Несколько дней спустя позвонил Пациенца.
– Можно узнать, что ты там натворила? – озабоченно спросил адвокат.
– Кто, я? – обиделась Мария. Ее постигла участь всех реформаторов: ее критиковали, на нее ополчились все, и у каждого, начиная от самого Чезаре Больдрани и кончая Чеккиной, имелось свое мнение.
– Чезаре признался, что вынужден скрываться в Караваджо, – сообщил Пациенца. – Он вне себя.
Мария рассмеялась.
– Но он же дал мне разрешение, – закричала в трубку она. – Конечно, дом полон штукатуров и маляров, которые снуют туда-сюда, но я же пытаюсь придать респектабельность его владениям, и у меня нет волшебной палочки. Господь наш, пусть Пациенца напомнит хозяину, сотворил мир за шесть дней. А я всего лишь слабая женщина, экономка, но обещаю за это же время изменить к лучшему его дом.
– Ладно, – успокоился Пациенца, которому были хорошо знакомы вспышки гнева Больдрани, когда кто-нибудь вмешивался в его личную жизнь. – В конце концов у него это пройдет. Ты права, дом действительно нуждается в основательном ремонте. Когда закончится это светопреставление, позвони мне. Я предупрежу его, что путь свободен.
– Надеюсь, он хоть изредка будет давать о себе знать, – недовольно сказала Мария. – А далеко это Караваджо?
– Тридцать пять километров, – ответил Пациенца. – Полчаса на автомобиле.
– И что же теперь, – обеспокоилась она, – он должен каждый день ездить туда и обратно?
– Ну, это не самая большая жертва.
– Тогда я спокойна. – Она представила Чезаре, одинокого на этой пустой вилле, как ей казалось, мрачновато-запущенной, и ей стало жаль его.
– А что, красивая эта вилла Караваджо? – спросила она, обедая вместе со слугами в кухне.
– Чудесная, – ответил, поспешно проглотив кусочек, Амброджино.

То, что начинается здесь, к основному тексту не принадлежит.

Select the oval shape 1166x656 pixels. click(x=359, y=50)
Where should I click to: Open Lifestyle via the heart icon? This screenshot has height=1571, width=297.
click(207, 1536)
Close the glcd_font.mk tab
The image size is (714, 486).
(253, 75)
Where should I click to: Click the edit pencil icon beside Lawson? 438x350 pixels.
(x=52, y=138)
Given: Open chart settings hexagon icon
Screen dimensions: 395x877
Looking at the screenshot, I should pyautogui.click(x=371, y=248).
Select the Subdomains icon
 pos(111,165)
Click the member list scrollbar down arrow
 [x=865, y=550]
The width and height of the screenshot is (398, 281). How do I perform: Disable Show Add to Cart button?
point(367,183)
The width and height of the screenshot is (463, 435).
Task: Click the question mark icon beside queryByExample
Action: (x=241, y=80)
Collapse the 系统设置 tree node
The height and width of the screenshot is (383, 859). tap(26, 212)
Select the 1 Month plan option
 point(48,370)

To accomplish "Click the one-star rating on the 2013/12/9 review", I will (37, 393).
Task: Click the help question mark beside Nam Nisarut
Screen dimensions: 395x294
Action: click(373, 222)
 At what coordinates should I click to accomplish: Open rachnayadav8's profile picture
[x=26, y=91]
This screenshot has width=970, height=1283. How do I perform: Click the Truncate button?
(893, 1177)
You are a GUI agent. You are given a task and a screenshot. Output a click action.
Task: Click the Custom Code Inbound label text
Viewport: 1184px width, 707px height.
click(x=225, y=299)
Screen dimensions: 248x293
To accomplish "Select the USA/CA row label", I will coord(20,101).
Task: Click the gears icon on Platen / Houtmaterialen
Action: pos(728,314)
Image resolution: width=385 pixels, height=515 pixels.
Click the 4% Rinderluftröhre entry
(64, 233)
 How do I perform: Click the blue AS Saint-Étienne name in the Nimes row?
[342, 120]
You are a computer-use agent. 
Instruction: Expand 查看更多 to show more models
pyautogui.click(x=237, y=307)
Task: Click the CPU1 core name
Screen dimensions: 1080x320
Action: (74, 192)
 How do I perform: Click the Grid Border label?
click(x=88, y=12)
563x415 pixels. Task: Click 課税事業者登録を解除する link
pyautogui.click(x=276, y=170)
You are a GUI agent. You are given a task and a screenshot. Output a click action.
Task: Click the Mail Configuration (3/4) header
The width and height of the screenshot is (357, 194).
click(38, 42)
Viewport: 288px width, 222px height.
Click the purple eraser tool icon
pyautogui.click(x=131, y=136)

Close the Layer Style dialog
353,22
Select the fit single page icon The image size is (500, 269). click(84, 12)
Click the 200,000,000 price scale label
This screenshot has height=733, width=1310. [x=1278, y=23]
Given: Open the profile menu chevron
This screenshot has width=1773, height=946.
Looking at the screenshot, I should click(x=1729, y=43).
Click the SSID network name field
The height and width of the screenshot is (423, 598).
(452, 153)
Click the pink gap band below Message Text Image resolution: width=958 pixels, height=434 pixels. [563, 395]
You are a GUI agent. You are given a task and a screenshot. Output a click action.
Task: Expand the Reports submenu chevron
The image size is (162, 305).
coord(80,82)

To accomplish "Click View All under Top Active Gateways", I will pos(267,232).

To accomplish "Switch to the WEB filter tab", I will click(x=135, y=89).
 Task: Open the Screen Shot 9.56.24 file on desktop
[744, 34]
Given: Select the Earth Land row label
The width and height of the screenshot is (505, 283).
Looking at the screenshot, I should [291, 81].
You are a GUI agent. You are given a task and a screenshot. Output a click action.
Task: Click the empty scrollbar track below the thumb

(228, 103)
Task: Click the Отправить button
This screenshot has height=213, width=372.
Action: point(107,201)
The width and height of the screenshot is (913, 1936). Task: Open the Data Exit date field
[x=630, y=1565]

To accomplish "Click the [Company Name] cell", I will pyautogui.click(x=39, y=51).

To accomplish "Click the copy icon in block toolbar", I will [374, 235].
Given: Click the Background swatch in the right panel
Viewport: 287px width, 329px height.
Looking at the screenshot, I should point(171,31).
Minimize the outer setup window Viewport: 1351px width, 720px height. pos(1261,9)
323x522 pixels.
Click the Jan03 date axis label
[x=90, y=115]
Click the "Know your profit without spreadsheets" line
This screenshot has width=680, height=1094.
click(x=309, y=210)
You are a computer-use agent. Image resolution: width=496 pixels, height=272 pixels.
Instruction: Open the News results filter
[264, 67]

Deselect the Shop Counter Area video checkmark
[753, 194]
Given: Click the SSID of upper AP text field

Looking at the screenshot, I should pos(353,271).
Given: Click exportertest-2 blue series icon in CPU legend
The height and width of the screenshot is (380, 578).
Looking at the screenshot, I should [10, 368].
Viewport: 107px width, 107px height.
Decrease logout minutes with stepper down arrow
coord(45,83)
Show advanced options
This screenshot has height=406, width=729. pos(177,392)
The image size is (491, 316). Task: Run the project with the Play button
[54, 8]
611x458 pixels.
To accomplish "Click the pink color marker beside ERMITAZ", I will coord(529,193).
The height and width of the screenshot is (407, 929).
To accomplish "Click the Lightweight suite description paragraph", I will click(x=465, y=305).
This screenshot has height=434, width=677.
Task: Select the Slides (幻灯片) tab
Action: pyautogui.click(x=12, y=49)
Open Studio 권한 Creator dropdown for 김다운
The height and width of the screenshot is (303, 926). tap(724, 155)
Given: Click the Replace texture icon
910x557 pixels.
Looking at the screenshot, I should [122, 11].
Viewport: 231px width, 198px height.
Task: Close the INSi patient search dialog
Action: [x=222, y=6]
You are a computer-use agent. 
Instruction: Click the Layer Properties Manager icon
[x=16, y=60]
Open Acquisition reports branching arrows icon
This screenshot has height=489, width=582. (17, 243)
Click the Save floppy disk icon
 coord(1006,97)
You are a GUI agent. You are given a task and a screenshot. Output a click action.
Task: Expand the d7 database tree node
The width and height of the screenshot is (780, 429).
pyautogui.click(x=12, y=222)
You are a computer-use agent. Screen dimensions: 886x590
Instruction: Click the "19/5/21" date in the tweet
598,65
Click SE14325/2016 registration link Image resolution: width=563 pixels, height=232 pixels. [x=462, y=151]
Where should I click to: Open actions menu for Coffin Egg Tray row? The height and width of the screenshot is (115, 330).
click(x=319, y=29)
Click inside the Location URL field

– Синьор Чезаре купил ее у графа Казати, – вмешалась по обыкновению Чеккина.
– Ты несносная женщина, – запротестовал Амброджино, – никогда не дашь мне слова вставить.
– А что, запрещено говорить? – рассердилась она, вытирая рот салфеткой.
– Нет, конечно, – успокоила ее Мария. Ей не терпелось узнать об этой усадьбе.
– Вы знаете, синьора Мария, кто такой граф Бенедетто Казати? – спросил Амброджино.
– Ну, да, я слышала о нем.
– Граф Казати владел этой виллой, которая понемногу приходила в упадок, – неспешно начал свое повествование Амброджино, – и тогда он захотел продать ее…
– Но не находил покупателя, – опять не удержалась Чеккина. И тут же в знак раскаяния прикрыла себе рот рукой.
– Вот тут-то, – продолжал Амброджино, метнув на нее свирепый взгляд, – и появился синьор Чезаре. За сумму, как говорят, непомерную, он купил эту никому не нужную виллу. Трудно даже сказать, сколько ему пришлось вложить денег, чтобы привести в порядок эту виллу, но сейчас она просто загляденье. При ней есть фруктовый сад, огород, обстановка же роскошная. Правда, и забот не оберешься. Думаю, что синьорина Джузеппина заболела отчасти из-за этого. Уж очень она переживала, чтобы все там было ладно. Но зато теперь это чудо.
– А ты уверен, Амброджино, что рассказал ей все? – ехидно спросила служанка.
– А что еще я должен был рассказать?
– Историю, которая стоит за всем этим, – ответила, торжествуя, Чеккина.
– Да ну, – отмахнулся от нее Амброджино. – Все это сказки, легенды. Выдумки женщин, которым дай только посплетничать.
– Ее называют «Силенциоза», эту виллу, – сообщила, понизив голос, служанка. – Не хотите ли узнать, синьора Мария, почему ее так назвали?
– Да ты же сама умираешь от желания рассказать ей это, – ехидно заметил Амброджино.
– Послушайте, синьора Мария, – подкрепившись глоточком вина, начала она с таинственным видом. – Раньше-то эта вилла называлась «Карлотта». Так звали старую графиню Казати, мать графа Чезаре. И вот, скажу я вам, лет пятьдесят, а может, и сто назад, – уточнила она, округляя и без того внушительную цифру, – на этой вилле умер от горя граф Чезаре Казати. Он был добрый, как голубок, но имел, на свое несчастье, один глаз воловий. А умер он с горя, потому что ему не позволили жениться на его любимой девушке, поскольку она была из простонародья. Тогда-то и изменилось название виллы – ее стали называть «Силенциоза». И с тех пор… – Тут Чеккина наклонилась вперед, приглашая и Марию с Амброджино сделать то же. – И с тех пор по ночам там появляются духи, – шепнула она и, быстро перекрестившись, забормотала молитву.